I hate thinking this way. It’s depressing. I don’t want to live with a core of distrust in my soul. I prefer to believe people are good, and to act as if goodness, kindness, peace, and generosity are the default state of anyone I encounter. Usually, they are, and approaching new people and new situations with this attitude may even make it so. But with this one group of people—this very large group, who number 36,000 in my city alone—I just can’t do it.
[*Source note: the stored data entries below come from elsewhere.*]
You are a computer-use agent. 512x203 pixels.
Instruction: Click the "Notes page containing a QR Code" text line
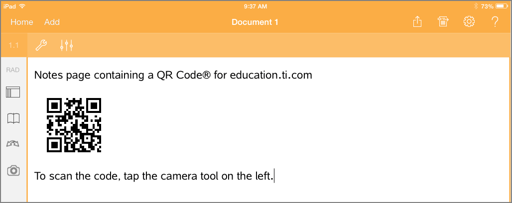pos(173,76)
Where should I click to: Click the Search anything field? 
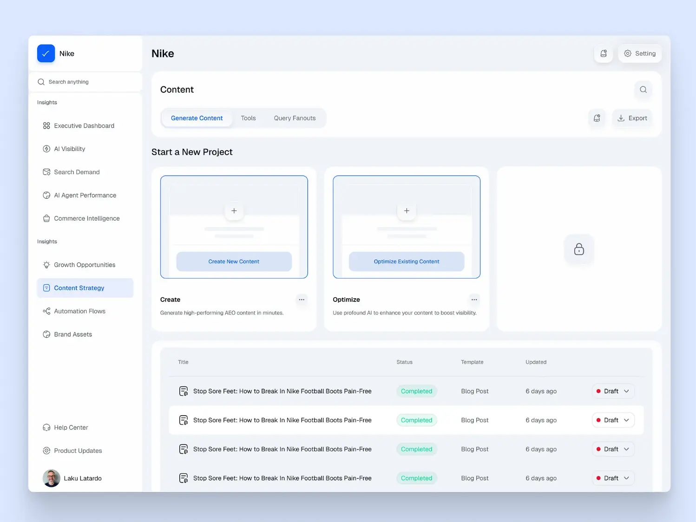[x=85, y=82]
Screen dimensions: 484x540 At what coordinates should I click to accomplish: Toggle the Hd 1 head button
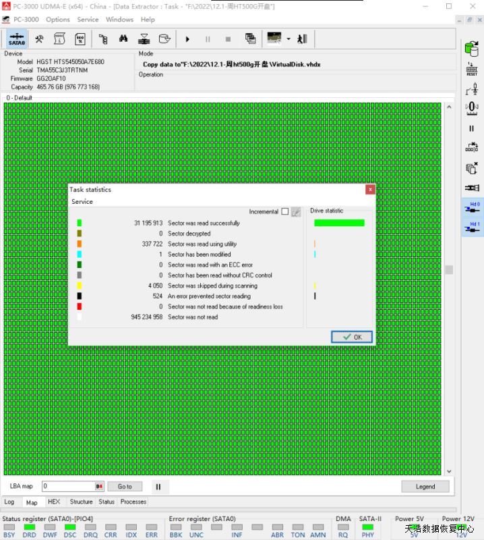(472, 227)
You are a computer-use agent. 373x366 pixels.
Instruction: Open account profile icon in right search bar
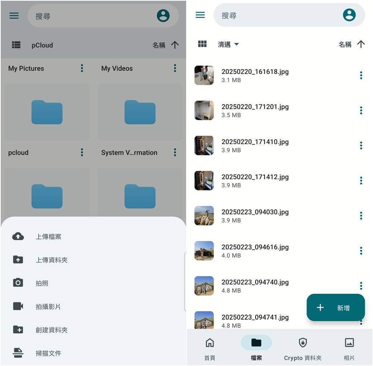click(x=349, y=15)
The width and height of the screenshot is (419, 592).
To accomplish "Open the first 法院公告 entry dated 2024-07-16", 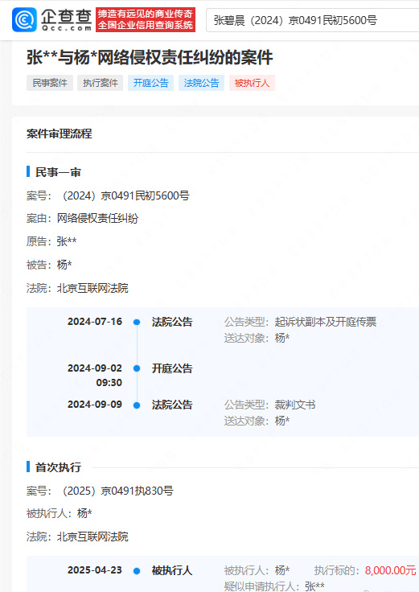I will click(x=172, y=322).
But man, how I wish I could! I want to trust the police. I want to trust the authorities in general, from beat cops on up to, I don’t know, maybe the president? I want to be able to relax, to know they’ve got my back, that they’re acting not just on my behalf but on behalf of all the citizens and residents of this city and this country. That they will choose the side of righteousness, even if it means going against their comrades and colleagues, because they have a duty to do so. That they will realize there are bigger things at stake than their own careers and lives, that their actions have broad and often unforeseeable consequences that will echo for decades after they’ve retired or left office. That our being able to trust them may actually be the most important thing there is, and that if they lose that, they’ve lost everything, and so have we.
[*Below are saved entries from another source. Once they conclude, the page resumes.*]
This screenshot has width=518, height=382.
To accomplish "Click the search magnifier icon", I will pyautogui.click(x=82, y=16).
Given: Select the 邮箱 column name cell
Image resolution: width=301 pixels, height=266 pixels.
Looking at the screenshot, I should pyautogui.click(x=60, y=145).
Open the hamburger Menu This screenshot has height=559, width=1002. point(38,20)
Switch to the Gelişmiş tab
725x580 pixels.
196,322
Can you imagine what it would be like to live in such a place? Maybe you already do. Maybe there’s one country, or a handful of countries, where authorities do take their promise to the public seriously, and citizens can just chill the fuck out and get on with their lives without this perpetual anxiety. If you do live there, or know of a place like that, please let me know—I might even consider moving. One question first, though: How’s the street food?
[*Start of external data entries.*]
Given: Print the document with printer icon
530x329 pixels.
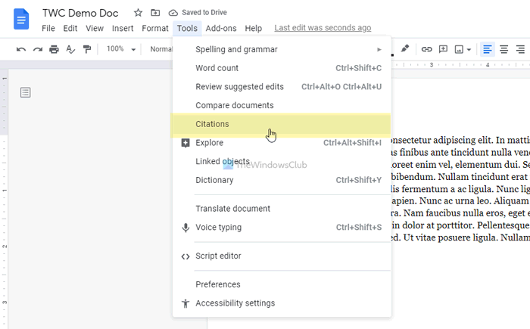Looking at the screenshot, I should [54, 49].
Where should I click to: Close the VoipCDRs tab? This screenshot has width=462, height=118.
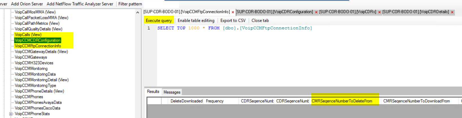[379, 12]
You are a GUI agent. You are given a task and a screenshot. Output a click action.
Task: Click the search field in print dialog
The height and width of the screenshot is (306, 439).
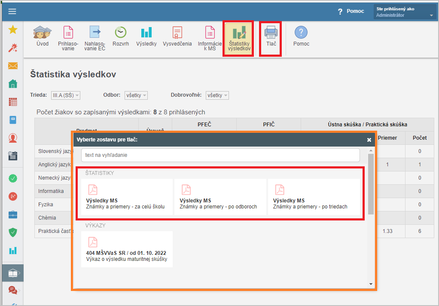tap(220, 155)
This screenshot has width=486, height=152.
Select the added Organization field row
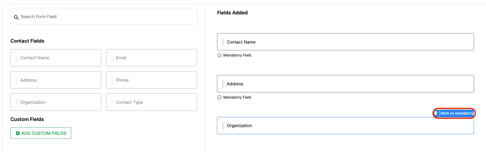[346, 126]
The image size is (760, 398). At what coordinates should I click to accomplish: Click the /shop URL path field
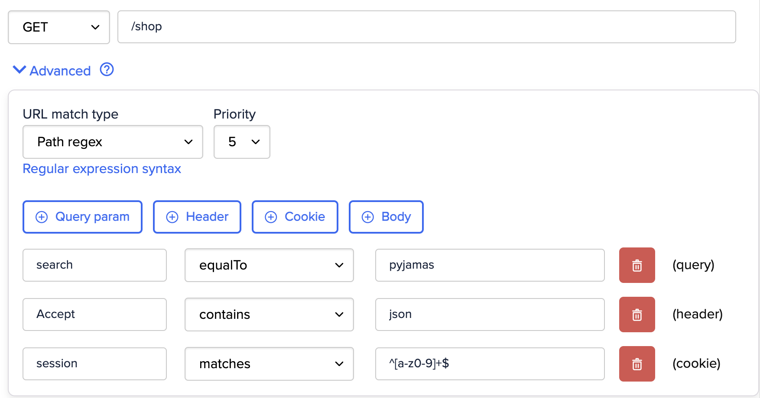coord(427,27)
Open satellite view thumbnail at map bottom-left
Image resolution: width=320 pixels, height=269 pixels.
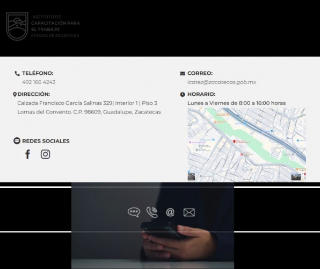pyautogui.click(x=192, y=176)
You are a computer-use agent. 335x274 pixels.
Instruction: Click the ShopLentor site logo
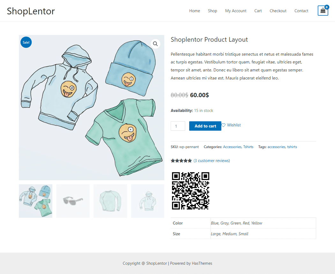pos(31,11)
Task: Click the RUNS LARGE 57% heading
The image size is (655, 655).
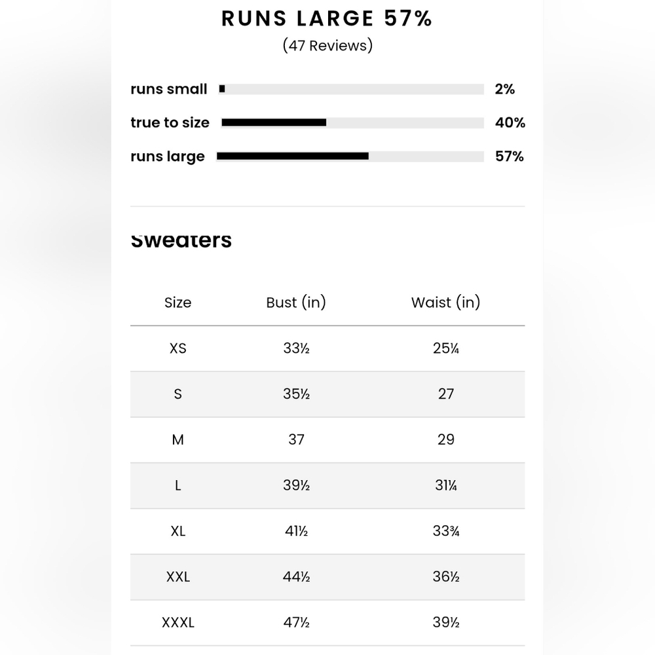Action: point(327,18)
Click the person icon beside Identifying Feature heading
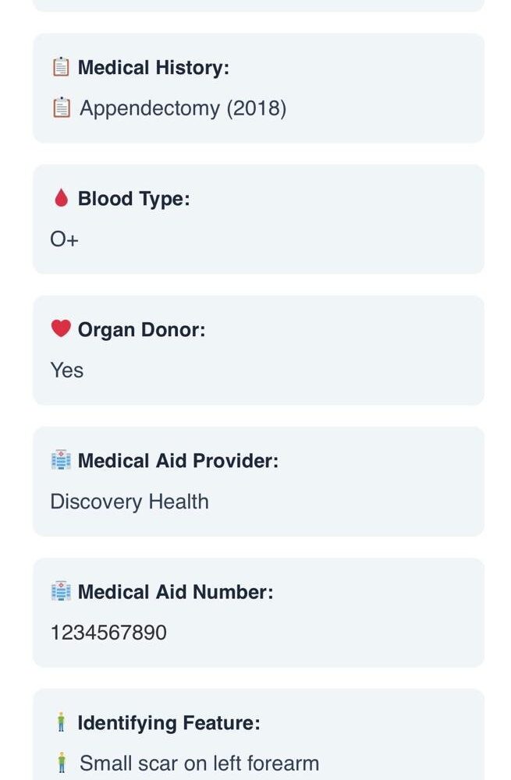Image resolution: width=511 pixels, height=780 pixels. point(61,722)
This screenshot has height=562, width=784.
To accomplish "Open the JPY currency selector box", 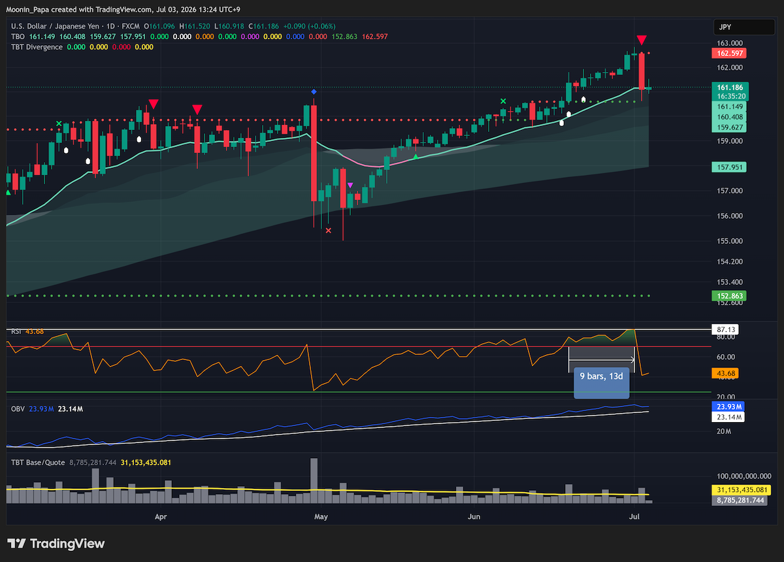I will [x=744, y=27].
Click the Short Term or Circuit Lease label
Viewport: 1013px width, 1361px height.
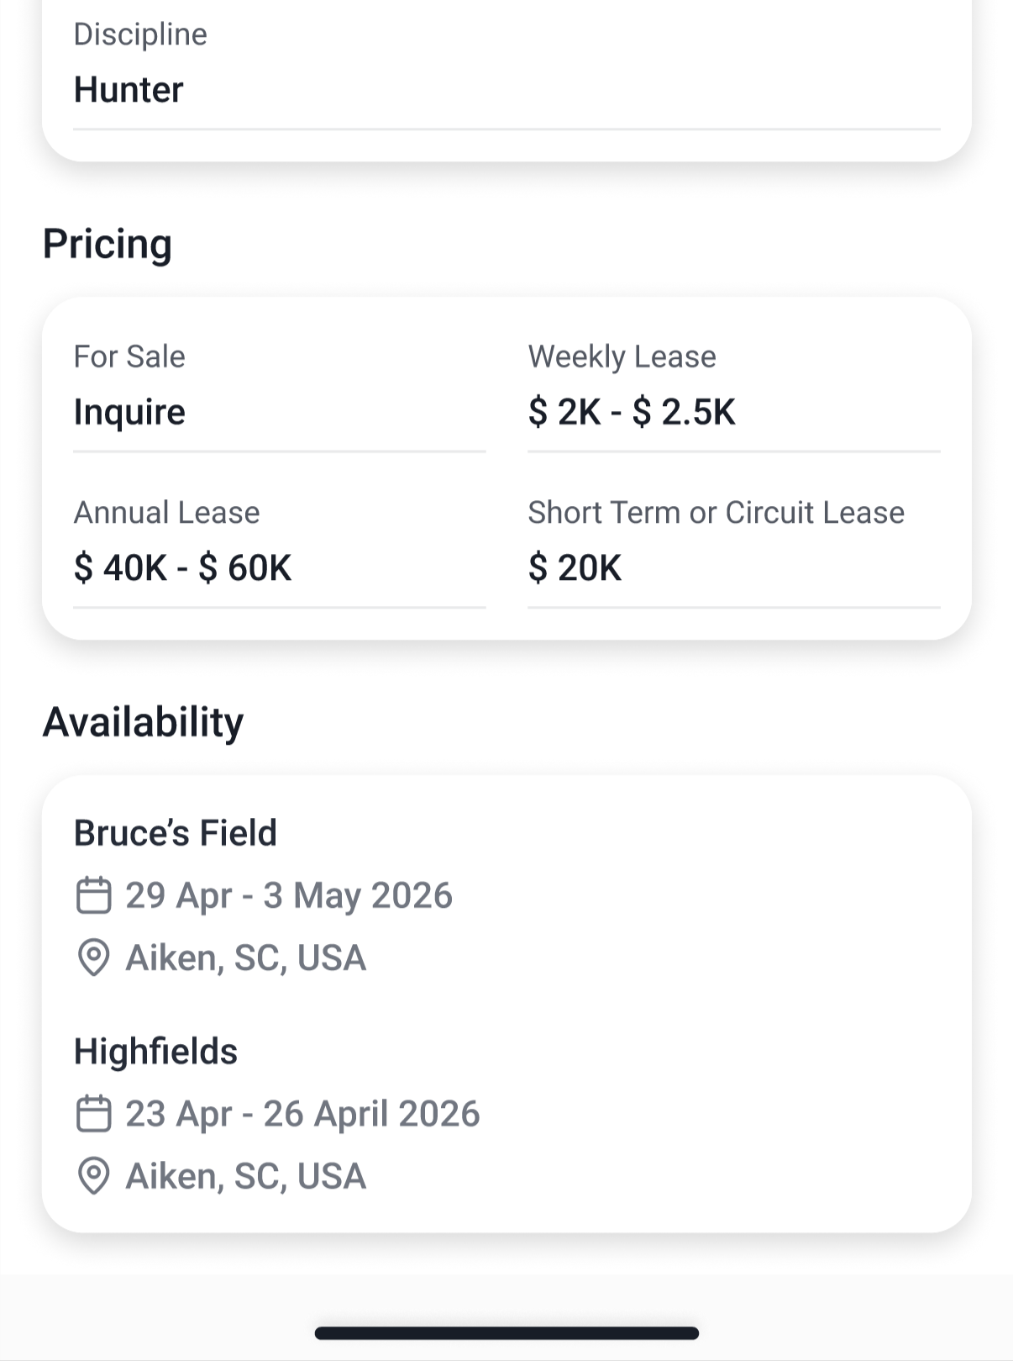716,513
Until then, I’m here, comedically paranoid about my kids’ friends’ parents and glancing over my shoulder at anyone in blue. I’m here side-eyeing every public statement from every quasi-corrupt, low-ambition pol. I’m here crossing every finger and toe I possess in the hope that my family and friends and I will skate through this mess, and the messes to follow, relatively unscathed (if still subtly traumatized). I’m here because there’s nowhere else to go.

I tend to think, as you may have noticed, in chunks of 1,500 words, which doesn’t easily fit on the kind of placard you’d bring to a protest march. My opinions have gradations, my caveats caveats, and I’m never sure how serious I am about anything I say. But if and when the protests erupt again, early next year, I think I may finally haul my ass out there, hoisting a sign that says—simply, directly, and with all the earnestness I can muster—I WISH I COULD TRUST YOU. The people it’s intended for probably won’t even notice it, and likely won’t understand it anyway. But you will.

Notes
  1. I’m always gonna go with a meaningful Greek pseudonym.